Xi is making his first overseas trip in 2026, having become increasingly selective about making state visits since the pandemic. After hosting Trump and Putin separately, the choice is strategic.
“The trip ensures that no one can reshape the security architecture of the peninsula without its consent,” said Seong-Hyon Lee, a senior fellow at the George HW Bush Foundation for US-China Relations.
Beijing is also realistic in its response to Kim’s clear nuclear ambitions.
In April, Chinese Foreign Minister Wang Yi visited Pyongyang and met with Kim. Observers noted the absence of the word “denuclearization” in the visit’s statement, a departure from China’s standard line, which calls for the denuclearization of the Korean Peninsula.
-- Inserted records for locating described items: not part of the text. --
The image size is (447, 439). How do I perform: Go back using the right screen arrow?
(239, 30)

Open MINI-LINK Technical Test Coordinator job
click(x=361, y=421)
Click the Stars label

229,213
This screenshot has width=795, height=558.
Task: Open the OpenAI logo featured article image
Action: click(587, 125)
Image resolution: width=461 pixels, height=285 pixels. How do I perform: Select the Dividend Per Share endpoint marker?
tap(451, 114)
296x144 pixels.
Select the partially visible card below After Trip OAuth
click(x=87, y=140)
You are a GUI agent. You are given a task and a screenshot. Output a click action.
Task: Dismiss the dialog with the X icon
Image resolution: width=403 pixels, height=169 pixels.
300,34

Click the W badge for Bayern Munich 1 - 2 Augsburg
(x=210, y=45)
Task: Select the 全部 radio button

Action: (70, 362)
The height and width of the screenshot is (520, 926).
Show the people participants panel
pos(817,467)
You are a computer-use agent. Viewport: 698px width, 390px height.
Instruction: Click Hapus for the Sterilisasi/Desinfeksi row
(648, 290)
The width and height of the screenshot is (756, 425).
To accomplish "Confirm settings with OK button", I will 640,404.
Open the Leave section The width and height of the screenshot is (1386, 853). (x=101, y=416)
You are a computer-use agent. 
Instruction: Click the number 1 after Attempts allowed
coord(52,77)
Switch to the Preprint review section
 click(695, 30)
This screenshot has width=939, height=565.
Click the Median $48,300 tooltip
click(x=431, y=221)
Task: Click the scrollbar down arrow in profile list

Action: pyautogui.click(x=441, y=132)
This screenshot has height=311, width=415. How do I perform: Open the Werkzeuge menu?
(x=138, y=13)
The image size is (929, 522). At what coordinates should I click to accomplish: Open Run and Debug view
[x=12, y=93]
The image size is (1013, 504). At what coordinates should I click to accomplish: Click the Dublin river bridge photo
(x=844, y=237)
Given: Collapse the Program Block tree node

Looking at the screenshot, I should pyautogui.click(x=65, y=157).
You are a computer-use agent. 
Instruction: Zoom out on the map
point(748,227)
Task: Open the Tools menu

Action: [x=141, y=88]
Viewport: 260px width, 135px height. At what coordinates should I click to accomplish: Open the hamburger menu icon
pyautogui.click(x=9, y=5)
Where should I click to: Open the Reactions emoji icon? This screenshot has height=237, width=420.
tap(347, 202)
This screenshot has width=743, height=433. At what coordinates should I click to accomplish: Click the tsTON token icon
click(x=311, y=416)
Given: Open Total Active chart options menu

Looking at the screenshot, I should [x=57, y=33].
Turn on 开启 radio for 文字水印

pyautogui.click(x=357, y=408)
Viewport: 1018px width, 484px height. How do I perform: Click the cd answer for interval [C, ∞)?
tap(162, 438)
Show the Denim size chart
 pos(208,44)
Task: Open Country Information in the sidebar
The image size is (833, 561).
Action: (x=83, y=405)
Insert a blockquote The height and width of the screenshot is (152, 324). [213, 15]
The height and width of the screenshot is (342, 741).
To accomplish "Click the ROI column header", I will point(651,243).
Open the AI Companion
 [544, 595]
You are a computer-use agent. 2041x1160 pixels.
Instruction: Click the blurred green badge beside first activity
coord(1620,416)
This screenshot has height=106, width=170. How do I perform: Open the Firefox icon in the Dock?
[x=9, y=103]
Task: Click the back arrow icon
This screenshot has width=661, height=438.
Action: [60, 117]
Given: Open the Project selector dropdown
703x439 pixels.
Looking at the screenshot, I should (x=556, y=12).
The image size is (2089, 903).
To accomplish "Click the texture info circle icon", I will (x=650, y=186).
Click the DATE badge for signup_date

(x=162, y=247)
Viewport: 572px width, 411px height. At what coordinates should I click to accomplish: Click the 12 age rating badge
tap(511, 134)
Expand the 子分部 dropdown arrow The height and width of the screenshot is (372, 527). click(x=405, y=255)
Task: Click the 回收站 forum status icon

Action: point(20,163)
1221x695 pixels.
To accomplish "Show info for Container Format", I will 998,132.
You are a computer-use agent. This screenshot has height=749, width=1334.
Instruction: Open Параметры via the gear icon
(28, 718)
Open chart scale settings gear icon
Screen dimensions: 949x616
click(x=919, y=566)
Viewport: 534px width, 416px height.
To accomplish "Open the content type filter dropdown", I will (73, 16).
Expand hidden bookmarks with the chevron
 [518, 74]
“The most visible sign of the visit may be a silence: if China’s official reading leaves out the word ‘denuclearization,’ Beijing has effectively accepted North Korea as a nuclear state, inserting the issue into its broader buffer strategy against the US,” Lee said.
In return, China could demand greater access to the estuary of the Tumen River, which forms part of the border between the two countries, and navigation rights in waters off the east coast of the Korean Peninsula.
Ultimately, Kim is likely to give Xi a grand and lavish welcome on a symbolic level, but China may not be able to extract much from an increasingly confident Kim, experts say.
“He will give Xi Jinping a welcome befitting the head of state of their giant neighbor, but he will not play the malleable ‘little brother,'” Chinoy said.